How many lines in the rows below contain the string "center", matching case exactly? Count them and reply with the number alone.

• • • • • • •

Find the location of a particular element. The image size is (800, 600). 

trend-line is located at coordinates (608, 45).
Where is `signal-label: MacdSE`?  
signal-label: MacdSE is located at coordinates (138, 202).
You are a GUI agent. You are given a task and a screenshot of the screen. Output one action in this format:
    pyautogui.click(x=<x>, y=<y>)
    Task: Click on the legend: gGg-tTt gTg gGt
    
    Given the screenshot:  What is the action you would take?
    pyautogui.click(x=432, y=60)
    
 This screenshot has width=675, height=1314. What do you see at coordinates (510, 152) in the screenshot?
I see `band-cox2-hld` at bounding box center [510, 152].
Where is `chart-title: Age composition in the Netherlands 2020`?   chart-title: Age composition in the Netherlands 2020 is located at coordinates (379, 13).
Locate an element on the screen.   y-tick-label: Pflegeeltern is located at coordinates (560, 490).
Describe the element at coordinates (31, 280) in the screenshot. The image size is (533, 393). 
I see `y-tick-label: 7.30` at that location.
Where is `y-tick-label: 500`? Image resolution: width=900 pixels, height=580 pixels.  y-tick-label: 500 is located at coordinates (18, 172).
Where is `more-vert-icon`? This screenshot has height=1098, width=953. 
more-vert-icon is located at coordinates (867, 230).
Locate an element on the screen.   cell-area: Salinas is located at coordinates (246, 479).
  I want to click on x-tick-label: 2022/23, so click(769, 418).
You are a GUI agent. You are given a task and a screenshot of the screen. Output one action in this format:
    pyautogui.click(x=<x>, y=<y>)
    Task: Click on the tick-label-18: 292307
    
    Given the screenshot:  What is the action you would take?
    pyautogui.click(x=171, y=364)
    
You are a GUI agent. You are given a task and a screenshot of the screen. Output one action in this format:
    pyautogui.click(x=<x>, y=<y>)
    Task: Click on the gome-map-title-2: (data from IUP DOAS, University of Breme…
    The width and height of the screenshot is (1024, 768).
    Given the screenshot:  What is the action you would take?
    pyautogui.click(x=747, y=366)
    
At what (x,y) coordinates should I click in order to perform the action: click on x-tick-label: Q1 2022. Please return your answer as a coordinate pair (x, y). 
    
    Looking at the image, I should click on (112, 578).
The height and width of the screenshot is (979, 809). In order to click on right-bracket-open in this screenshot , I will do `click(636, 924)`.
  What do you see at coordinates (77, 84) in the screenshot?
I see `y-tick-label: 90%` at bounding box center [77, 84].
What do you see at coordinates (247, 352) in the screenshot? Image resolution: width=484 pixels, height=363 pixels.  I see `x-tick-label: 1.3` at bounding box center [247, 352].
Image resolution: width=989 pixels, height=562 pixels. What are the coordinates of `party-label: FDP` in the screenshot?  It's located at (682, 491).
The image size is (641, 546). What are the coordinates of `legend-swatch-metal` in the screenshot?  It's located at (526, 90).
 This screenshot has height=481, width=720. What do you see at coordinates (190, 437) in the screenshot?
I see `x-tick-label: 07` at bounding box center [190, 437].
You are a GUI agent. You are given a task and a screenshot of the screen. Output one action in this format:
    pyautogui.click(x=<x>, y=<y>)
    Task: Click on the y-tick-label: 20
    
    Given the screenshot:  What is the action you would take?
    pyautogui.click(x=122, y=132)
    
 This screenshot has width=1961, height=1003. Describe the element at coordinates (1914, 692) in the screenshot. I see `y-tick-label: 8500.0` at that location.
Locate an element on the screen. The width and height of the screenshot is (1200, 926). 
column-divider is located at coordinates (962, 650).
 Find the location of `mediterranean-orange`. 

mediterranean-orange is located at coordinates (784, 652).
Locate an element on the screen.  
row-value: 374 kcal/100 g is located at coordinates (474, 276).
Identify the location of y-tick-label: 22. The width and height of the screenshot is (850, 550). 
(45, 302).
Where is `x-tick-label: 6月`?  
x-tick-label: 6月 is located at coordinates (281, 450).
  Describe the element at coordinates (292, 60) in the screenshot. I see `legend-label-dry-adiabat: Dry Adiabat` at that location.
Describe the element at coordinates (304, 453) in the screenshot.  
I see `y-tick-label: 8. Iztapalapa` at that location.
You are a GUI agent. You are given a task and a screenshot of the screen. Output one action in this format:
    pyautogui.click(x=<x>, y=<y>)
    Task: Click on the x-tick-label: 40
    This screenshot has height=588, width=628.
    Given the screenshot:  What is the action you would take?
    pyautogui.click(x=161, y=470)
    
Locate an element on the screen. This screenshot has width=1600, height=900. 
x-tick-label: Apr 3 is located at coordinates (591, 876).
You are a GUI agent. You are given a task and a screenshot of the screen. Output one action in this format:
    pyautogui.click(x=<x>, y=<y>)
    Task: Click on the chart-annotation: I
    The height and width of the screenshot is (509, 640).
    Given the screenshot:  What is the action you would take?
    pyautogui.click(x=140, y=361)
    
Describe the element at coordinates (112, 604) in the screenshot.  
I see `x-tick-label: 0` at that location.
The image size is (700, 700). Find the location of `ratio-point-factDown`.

• • • • • • •

▶ Result for this task
4